My graduate student career is drawing to a close, and as such this will be my final post to this blog as a graduate student. In this post, I want to share some brief words of wisdom that have been very helpful to me when making important decisions over the past five years. During my graduate student orientation, I attended many information sessions on a variety of topics, but the one memorable comment was made by an experienced graduate student (not in mathematics) who said to all of us “you are an exceptional student but you are probably not the exception.”
As an undergraduate, being an exceptional student is being the exception. A typical undergraduate student body consists of students with a diverse set of talents, both academic and non-academic. Those that excel in math (for example) and choose to pursue it professionally are characteristically atypical and, as such, expect themselves to assume atypical amounts of responsibility and endure atypical levels of adversity. The experienced student’s words of wisdom to us were meant to caution us beginners that in graduate school this would no longer be the case. Being a good student no longer makes a student exceptional in graduate school. Almost all graduate students were exceptional undergraduate students, and all of them share a certain devotion to their particular field of study.
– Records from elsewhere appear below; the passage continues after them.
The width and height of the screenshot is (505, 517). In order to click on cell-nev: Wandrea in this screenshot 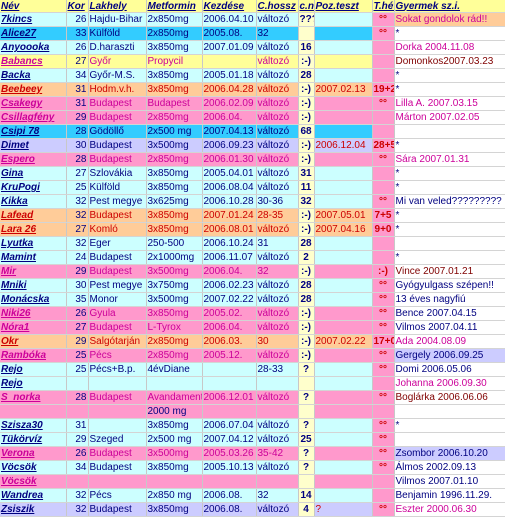, I will do `click(34, 496)`.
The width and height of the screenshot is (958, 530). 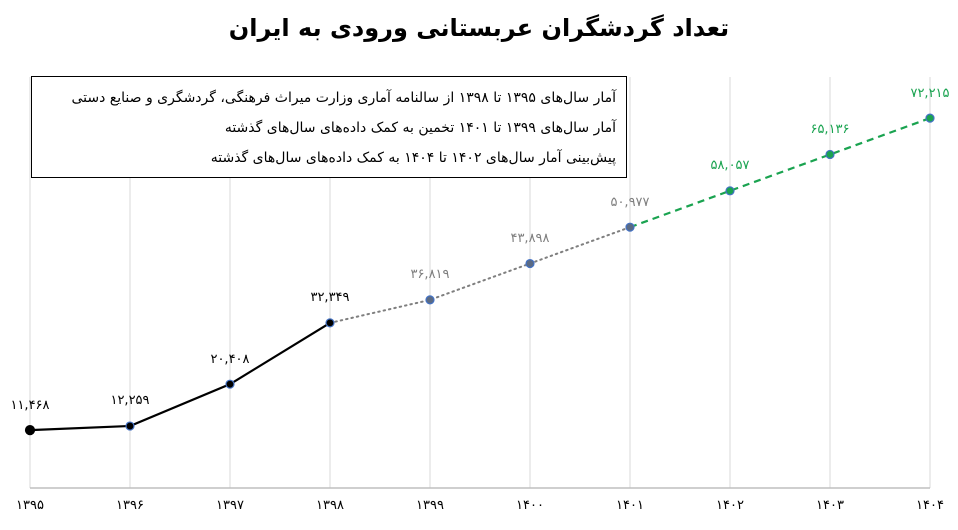 What do you see at coordinates (230, 506) in the screenshot?
I see `x-tick-label: ۱۳۹۷` at bounding box center [230, 506].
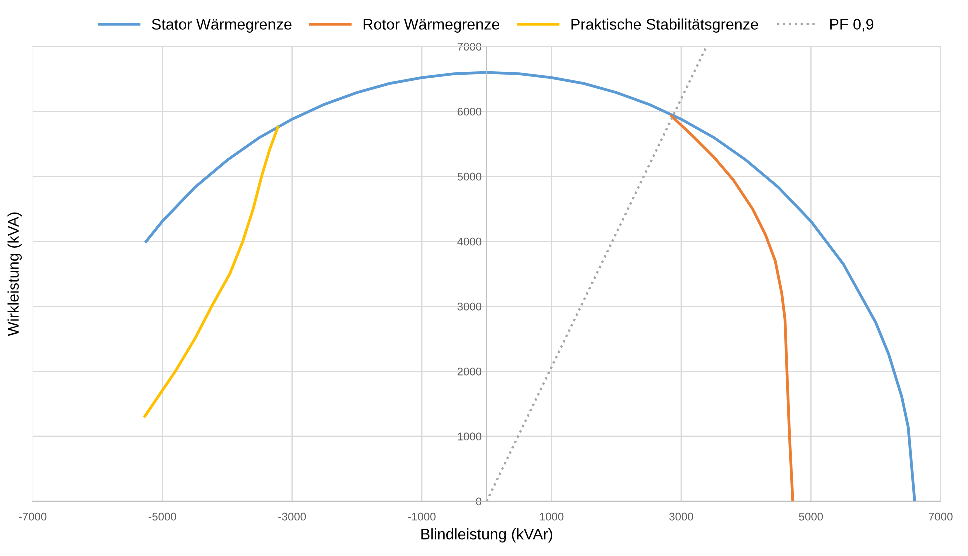 The width and height of the screenshot is (968, 556). What do you see at coordinates (422, 516) in the screenshot?
I see `x-tick-label: -1000` at bounding box center [422, 516].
The student’s advice has been very helpful in both making decisions and defining my expectations as a graduate student. For example, when enrolling in courses each term, I aimed to strike a balance between learning interesting math through coursework and making time for research. It is always tempting to sign up for every interesting course I see, but I remembered this student’s advice and realized that the most successful advanced graduate students in my department were often enrolled in very few courses and it seemed unlikely that I was an exception to this phenomenon. The student’s advice is meant to encourage students to emulate those who came before them with similar ambitions. As graduate students, we are in charted waters and have available to us the advice and experience of mentors whose success we hope to achieve.
If I had to add my own advice on graduate school based on my own experience, it would be simply this: work as hard as you can.